Küçük şehirlerde yeni yeni oluşan politikalar, bisiklet kiralama sistemleri gibi uygulamalar ile bisiklet rahat rahat her yerde kullanılabilir hale gelecek bence. İstanbul için bile ibre tekrar bisiklete doğru dönmeye başlıyor.Yavaş yavaş “Bisikletle de gideriz,” demeye başlıyoruz. Arabayla gidemiyoruz zaten. Hem pahalı, bakımı zor, karşılayamıyoruz. Park yeri yok. Şehirler de buna uygun hale geldiğinde, örneğin bir toplu taşıma aracına bisikletin ile binebildiğinde bisiklete bakışın değişiyor.

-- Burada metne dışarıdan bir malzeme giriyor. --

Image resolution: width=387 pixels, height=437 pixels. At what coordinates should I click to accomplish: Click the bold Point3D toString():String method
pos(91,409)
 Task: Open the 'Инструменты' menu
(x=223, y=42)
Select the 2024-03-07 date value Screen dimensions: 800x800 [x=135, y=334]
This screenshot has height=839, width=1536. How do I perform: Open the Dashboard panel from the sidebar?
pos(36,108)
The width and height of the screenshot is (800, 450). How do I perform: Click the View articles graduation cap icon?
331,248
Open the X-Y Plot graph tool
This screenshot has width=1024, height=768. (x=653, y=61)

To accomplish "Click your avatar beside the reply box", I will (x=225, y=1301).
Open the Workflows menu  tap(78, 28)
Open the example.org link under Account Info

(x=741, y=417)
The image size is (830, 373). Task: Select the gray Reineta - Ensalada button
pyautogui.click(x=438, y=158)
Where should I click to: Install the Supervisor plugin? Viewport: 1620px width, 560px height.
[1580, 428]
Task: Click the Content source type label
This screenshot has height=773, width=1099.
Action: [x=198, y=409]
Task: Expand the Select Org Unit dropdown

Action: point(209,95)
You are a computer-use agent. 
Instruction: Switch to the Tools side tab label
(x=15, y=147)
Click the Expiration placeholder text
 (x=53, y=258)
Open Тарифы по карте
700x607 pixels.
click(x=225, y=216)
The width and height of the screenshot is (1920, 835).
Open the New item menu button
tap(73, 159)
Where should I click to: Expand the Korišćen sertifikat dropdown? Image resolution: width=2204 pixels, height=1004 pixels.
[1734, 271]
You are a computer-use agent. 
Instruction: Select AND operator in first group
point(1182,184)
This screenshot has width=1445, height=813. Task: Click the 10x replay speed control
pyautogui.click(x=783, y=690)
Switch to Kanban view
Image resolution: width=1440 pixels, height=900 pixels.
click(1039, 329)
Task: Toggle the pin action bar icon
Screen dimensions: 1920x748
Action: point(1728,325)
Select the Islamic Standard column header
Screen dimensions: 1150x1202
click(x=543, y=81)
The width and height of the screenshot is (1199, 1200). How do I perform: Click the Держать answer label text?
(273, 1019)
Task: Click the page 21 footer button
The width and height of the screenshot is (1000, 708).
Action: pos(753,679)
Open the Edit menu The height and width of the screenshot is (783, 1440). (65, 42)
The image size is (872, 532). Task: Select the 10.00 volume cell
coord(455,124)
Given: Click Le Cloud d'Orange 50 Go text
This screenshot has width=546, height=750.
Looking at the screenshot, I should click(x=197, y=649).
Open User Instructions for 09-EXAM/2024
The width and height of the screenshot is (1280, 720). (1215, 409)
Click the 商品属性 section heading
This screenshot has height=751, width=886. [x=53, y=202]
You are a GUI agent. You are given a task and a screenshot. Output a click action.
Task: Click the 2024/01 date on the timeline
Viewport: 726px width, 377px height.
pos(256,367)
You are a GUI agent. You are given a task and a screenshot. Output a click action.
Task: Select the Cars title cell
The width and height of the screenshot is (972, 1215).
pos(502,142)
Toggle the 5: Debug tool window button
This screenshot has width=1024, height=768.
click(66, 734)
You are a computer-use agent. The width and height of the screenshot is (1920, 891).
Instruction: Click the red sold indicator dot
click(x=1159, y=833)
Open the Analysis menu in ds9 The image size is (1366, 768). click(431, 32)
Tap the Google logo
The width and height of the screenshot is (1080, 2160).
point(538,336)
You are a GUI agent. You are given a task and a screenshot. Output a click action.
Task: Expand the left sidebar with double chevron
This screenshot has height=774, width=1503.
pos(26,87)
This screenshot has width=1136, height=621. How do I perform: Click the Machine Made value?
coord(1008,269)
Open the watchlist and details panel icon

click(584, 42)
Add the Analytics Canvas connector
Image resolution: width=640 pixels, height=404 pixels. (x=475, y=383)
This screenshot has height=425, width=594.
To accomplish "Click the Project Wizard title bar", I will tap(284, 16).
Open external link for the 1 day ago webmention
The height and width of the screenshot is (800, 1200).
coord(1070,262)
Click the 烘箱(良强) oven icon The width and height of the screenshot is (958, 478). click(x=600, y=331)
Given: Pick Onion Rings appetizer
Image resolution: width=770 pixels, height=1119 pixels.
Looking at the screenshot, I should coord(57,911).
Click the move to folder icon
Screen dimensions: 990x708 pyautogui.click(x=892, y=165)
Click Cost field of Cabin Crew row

Peki inşaatları ne yapacağız?

Arzu: İnşaatlar herkes için çok büyük tehlike. İnşaatları aslında genel bir sorun olarak ele almak lazım. İnşaatın çıkardığı ses, molozlar, bütün o kamyonların hızlı bir şekilde sokakta dolaşması… Bunları bir bütün olarak ele alıp, orada yaşayanların hayatını minimum etkileyecek düzeyde düzenlemeler yapılmalı. Şu anda hiç öyle bir yaklaşım görmüyorum. İnşaat sahipleri ve belediyeler için sokak sakinlerinin koşulları önemli olmuyor ne yazık ki. Denetlenebilir olması lazım. Bence bir sokakta ikiden fazla inşaata aynı anda izin verilmiyor olması lazım. Bu hava kalitesi ile, dolayısıyla sağlığımız ile de bağlantılı bir konu. Çözümler neler olabilir? Yayalar için yürürken güvenli bir yol açılmasından tutun da oraya girecek olan kamyonların denetlenmesine kadar gerçekten ucu çok açık. Ben hiçbir denetim görmüyorum. Yaşanan olaylar da bunu gösteriyor. Kamyonlar yüzünden hayatını kaybeden insanlar var. Benim fikrim biraz daha üst ölçekten buna bakıp bütün kentteki soruna temel bir yaklaşım getirmek gerekiyor diye düşünüyorum.